> _EXERCISE_: Can you copy the rows from the line with "Where should I click to: Click" to the line with "Looking at the", changing "sidebar" to "panel" and leaving everything else as it is?

> _RECORDS SUPPLIED_:
Begin
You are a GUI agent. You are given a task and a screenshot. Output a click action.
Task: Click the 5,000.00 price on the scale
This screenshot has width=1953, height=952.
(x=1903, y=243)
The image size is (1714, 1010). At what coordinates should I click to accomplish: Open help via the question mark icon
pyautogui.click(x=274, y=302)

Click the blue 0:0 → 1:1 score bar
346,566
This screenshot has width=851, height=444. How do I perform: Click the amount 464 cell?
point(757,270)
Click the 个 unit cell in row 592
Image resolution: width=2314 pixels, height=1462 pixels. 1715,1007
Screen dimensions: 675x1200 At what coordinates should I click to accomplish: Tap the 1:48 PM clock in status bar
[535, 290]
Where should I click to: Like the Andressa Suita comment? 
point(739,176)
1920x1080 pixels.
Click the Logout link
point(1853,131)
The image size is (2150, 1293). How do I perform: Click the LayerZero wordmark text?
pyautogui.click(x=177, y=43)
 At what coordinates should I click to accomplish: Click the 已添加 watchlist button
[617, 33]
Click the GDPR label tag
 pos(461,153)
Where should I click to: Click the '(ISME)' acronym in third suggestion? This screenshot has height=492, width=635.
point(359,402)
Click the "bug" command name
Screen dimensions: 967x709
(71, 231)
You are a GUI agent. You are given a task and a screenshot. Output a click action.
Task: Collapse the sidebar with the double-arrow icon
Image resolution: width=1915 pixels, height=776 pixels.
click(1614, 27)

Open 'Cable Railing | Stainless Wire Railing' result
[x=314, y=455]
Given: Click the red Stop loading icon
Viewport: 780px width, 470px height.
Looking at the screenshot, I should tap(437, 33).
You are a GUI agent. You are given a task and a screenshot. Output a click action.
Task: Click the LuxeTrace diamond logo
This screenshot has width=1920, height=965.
End
> _SOLUTION TO THE EXERCISE_:
Where should I click to: Click the '(ISME)' acronym in third suggestion? This screenshot has height=492, width=635.
point(359,402)
Click the "bug" command name
Screen dimensions: 967x709
(71, 231)
You are a GUI agent. You are given a task and a screenshot. Output a click action.
Task: Collapse the panel with the double-arrow icon
Image resolution: width=1915 pixels, height=776 pixels.
click(1614, 27)

Open 'Cable Railing | Stainless Wire Railing' result
[x=314, y=455]
Given: Click the red Stop loading icon
Viewport: 780px width, 470px height.
Looking at the screenshot, I should tap(437, 33).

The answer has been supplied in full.